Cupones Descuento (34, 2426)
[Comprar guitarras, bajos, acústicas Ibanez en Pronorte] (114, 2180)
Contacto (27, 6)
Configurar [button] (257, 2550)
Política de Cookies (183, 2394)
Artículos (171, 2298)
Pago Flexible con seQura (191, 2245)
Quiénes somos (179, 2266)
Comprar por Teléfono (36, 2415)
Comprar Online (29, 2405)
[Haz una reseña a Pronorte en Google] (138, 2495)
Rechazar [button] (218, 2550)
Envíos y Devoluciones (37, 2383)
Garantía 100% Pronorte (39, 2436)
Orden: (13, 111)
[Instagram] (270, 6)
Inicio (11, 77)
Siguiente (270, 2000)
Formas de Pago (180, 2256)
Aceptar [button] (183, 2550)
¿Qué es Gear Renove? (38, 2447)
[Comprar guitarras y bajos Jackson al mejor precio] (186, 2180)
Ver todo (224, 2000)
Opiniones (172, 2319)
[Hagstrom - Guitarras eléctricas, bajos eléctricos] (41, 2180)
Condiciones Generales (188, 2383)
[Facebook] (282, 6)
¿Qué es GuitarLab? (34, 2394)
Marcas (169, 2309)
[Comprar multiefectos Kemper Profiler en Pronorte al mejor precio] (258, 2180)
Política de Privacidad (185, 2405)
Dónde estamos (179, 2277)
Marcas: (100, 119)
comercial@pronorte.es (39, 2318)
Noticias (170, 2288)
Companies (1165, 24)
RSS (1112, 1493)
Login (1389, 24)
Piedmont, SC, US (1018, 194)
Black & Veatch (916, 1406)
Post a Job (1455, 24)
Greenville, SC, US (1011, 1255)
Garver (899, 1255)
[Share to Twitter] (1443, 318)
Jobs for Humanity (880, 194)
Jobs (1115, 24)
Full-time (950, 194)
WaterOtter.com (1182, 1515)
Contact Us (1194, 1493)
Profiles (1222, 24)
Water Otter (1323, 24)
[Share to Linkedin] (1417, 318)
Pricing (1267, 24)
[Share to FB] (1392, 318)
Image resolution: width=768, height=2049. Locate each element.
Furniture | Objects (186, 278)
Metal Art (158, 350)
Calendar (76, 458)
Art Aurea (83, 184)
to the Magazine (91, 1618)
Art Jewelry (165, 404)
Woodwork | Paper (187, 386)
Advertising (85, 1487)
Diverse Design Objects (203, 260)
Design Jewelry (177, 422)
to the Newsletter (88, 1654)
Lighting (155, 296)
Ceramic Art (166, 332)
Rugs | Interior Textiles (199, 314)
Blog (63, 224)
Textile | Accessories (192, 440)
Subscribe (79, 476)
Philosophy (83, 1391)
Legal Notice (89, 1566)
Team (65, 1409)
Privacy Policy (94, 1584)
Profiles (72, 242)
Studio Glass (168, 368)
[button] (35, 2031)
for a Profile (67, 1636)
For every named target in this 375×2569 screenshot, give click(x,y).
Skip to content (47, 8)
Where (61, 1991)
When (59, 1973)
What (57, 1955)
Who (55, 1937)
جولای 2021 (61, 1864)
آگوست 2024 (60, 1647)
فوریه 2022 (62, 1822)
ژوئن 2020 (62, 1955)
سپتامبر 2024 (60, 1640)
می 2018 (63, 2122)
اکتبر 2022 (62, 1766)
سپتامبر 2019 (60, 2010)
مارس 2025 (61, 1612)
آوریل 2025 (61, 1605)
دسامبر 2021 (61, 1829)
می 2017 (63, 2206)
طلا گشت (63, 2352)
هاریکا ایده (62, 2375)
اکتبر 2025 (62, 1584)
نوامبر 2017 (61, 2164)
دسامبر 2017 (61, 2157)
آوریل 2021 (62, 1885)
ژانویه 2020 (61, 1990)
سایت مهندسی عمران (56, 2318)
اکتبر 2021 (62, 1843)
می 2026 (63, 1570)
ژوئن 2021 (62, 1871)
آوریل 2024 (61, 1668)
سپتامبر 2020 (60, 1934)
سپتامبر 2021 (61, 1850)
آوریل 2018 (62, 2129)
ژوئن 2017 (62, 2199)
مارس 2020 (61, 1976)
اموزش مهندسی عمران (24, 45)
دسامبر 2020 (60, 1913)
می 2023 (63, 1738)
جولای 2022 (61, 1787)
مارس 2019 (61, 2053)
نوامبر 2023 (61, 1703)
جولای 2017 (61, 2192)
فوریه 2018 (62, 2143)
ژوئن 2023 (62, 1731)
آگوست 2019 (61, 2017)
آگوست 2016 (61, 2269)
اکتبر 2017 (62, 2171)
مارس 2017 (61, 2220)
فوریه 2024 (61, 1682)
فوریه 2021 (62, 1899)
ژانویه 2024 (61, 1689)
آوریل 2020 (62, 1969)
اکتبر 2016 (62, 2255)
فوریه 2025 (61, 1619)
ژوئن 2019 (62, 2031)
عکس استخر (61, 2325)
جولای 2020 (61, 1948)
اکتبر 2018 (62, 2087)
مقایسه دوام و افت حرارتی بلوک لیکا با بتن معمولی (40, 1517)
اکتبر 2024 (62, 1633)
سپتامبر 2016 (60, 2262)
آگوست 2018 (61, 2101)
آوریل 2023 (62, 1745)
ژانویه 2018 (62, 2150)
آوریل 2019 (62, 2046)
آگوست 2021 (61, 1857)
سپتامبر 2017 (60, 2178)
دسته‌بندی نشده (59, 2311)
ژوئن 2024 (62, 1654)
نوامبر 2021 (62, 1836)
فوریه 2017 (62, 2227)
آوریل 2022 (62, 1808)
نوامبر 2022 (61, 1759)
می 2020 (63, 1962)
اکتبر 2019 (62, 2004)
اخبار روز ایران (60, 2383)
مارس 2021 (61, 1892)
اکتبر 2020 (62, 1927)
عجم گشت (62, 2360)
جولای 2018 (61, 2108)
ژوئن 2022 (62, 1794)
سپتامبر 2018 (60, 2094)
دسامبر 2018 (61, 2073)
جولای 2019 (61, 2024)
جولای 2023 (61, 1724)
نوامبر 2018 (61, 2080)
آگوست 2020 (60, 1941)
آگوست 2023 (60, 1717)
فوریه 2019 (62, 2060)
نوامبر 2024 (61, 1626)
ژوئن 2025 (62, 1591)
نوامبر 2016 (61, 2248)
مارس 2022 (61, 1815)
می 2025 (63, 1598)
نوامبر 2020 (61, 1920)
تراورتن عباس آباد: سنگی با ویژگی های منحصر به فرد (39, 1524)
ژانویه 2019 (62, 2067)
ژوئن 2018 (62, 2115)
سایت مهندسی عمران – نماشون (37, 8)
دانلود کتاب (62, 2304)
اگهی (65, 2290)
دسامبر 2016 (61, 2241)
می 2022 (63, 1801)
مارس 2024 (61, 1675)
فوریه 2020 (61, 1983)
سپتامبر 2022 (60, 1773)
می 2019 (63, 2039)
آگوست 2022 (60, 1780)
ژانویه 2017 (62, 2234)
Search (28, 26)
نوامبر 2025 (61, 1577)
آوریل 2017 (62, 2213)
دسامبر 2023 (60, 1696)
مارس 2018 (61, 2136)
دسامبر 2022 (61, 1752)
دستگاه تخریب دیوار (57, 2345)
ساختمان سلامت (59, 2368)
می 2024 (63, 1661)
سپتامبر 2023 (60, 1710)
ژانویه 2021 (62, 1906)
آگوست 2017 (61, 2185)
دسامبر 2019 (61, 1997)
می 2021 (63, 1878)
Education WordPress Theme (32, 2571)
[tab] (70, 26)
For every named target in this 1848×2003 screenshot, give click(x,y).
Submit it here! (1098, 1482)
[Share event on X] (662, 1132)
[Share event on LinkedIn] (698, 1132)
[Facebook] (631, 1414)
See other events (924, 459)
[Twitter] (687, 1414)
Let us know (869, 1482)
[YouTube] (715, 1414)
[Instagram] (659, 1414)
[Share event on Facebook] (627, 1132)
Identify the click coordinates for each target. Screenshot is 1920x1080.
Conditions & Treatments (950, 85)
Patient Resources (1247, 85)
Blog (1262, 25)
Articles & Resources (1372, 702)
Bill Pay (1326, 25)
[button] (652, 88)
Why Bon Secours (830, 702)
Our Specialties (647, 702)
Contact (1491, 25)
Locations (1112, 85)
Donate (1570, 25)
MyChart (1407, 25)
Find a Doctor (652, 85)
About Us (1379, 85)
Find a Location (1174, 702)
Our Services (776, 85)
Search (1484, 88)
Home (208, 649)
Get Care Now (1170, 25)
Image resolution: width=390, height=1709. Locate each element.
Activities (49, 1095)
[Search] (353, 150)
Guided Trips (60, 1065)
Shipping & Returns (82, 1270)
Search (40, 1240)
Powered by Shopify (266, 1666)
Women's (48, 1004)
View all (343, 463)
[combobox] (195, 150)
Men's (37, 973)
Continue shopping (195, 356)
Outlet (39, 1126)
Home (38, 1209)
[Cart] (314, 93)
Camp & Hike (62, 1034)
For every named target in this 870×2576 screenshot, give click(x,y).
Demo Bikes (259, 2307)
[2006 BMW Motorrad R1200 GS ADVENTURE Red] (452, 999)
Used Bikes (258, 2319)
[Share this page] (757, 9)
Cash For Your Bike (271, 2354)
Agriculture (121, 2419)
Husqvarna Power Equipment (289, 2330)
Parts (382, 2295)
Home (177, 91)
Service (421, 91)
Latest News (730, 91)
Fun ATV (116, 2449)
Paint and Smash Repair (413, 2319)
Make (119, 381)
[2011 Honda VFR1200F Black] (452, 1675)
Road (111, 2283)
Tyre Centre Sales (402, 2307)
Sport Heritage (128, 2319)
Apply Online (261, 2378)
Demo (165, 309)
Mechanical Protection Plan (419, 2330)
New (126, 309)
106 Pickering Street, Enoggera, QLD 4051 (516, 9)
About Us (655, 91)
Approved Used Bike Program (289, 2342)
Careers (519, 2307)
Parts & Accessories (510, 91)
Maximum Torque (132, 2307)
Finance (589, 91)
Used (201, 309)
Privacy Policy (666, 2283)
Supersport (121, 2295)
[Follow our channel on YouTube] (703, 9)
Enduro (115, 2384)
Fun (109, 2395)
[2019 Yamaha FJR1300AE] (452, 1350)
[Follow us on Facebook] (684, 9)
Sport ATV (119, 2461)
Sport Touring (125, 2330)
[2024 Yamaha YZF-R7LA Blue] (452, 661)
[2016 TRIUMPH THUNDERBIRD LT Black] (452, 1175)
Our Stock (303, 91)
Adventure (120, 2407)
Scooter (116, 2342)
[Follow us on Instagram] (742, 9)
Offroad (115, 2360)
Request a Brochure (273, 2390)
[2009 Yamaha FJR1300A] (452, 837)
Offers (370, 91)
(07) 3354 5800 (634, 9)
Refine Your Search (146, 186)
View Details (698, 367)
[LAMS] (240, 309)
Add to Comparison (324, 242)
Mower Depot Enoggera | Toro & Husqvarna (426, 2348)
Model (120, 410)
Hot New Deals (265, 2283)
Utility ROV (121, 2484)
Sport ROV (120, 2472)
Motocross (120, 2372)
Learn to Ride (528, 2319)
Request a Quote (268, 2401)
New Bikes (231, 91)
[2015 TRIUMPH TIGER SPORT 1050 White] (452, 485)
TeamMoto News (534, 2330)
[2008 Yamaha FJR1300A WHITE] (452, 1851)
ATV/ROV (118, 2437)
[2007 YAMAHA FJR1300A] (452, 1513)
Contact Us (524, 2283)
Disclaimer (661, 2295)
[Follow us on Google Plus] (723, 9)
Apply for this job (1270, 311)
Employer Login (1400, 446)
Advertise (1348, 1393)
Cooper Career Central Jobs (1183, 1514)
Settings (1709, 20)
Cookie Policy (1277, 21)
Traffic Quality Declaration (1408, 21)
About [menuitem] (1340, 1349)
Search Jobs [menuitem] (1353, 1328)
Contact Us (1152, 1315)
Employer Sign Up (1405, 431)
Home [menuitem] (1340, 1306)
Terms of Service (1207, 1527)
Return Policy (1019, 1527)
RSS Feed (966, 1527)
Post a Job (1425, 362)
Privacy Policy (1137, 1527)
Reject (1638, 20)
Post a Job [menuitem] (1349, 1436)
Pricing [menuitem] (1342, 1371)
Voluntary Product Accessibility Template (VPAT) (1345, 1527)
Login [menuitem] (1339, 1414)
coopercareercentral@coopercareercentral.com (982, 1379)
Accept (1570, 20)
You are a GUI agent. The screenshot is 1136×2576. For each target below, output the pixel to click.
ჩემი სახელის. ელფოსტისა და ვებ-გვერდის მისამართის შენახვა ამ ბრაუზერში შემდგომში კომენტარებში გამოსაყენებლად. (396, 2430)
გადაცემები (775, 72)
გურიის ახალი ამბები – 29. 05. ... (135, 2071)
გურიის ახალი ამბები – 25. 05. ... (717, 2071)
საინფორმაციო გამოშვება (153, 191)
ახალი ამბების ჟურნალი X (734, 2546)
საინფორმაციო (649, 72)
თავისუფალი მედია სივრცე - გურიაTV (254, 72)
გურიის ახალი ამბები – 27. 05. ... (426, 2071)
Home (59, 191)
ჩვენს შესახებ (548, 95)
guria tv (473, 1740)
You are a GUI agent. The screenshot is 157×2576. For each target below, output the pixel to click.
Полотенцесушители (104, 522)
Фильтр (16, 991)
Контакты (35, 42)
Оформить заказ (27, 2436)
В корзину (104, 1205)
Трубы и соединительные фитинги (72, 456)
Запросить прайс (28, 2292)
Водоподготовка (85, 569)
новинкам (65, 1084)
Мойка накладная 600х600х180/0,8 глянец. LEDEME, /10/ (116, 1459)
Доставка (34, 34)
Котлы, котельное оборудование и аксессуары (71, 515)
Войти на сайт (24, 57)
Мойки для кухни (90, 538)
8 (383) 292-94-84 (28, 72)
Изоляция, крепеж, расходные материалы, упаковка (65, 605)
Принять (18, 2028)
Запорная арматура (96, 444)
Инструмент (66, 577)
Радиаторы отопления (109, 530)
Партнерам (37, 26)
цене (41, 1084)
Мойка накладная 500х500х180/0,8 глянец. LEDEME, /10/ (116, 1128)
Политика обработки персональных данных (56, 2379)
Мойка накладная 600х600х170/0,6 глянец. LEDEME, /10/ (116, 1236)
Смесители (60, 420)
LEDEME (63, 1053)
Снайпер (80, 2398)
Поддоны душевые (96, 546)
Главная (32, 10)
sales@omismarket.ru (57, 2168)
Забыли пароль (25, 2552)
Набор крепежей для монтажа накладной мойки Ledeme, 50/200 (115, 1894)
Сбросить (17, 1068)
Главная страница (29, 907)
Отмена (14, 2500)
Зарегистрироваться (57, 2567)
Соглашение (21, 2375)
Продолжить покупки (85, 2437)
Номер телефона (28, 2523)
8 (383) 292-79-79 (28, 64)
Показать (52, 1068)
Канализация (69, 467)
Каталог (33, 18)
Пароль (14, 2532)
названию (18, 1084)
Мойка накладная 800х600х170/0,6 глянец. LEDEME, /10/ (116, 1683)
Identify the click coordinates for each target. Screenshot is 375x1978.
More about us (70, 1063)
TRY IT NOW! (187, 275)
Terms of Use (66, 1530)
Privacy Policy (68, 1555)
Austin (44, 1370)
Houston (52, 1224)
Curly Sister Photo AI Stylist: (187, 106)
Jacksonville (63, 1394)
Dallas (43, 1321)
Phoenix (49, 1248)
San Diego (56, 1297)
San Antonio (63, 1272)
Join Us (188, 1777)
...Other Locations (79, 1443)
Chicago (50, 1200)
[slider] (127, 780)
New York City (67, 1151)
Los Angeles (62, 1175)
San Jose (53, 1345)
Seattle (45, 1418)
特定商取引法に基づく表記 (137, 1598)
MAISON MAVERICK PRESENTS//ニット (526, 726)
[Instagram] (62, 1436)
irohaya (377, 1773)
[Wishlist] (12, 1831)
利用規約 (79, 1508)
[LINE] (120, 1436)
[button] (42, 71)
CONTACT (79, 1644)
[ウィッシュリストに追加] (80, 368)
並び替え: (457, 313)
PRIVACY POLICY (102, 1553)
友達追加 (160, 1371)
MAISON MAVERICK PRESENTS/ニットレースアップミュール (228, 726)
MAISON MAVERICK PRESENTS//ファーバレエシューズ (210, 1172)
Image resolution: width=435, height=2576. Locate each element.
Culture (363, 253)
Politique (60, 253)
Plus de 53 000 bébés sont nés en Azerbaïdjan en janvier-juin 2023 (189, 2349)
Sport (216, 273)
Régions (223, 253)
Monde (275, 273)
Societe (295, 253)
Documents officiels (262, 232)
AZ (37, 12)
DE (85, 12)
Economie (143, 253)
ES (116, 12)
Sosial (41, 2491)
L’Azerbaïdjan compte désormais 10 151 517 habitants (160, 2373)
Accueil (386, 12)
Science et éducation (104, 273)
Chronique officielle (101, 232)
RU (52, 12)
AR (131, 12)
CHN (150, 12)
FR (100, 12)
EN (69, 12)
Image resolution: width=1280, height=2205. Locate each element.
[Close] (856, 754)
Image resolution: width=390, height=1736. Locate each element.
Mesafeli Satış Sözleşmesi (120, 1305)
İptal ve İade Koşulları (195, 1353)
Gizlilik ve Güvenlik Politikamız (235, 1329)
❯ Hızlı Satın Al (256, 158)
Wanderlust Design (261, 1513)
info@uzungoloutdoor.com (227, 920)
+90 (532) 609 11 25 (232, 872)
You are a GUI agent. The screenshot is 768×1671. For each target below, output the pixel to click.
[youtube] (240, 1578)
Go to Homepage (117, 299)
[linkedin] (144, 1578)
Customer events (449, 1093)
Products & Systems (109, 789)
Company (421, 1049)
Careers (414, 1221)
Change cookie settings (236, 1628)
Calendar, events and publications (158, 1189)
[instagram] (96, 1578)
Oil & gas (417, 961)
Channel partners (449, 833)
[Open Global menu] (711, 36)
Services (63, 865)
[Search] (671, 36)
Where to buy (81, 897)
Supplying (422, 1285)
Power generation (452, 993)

> [Activity]:
Repeat exactly the lines of the data from the first one through the line with "Rechazar [button] (218, 2550)", both of them included.

> [Expected output]:
Cupones Descuento (34, 2426)
[Comprar guitarras, bajos, acústicas Ibanez en Pronorte] (114, 2180)
Contacto (27, 6)
Configurar [button] (257, 2550)
Política de Cookies (183, 2394)
Artículos (171, 2298)
Pago Flexible con seQura (191, 2245)
Quiénes somos (179, 2266)
Comprar por Teléfono (36, 2415)
Comprar Online (29, 2405)
[Haz una reseña a Pronorte en Google] (138, 2495)
Rechazar [button] (218, 2550)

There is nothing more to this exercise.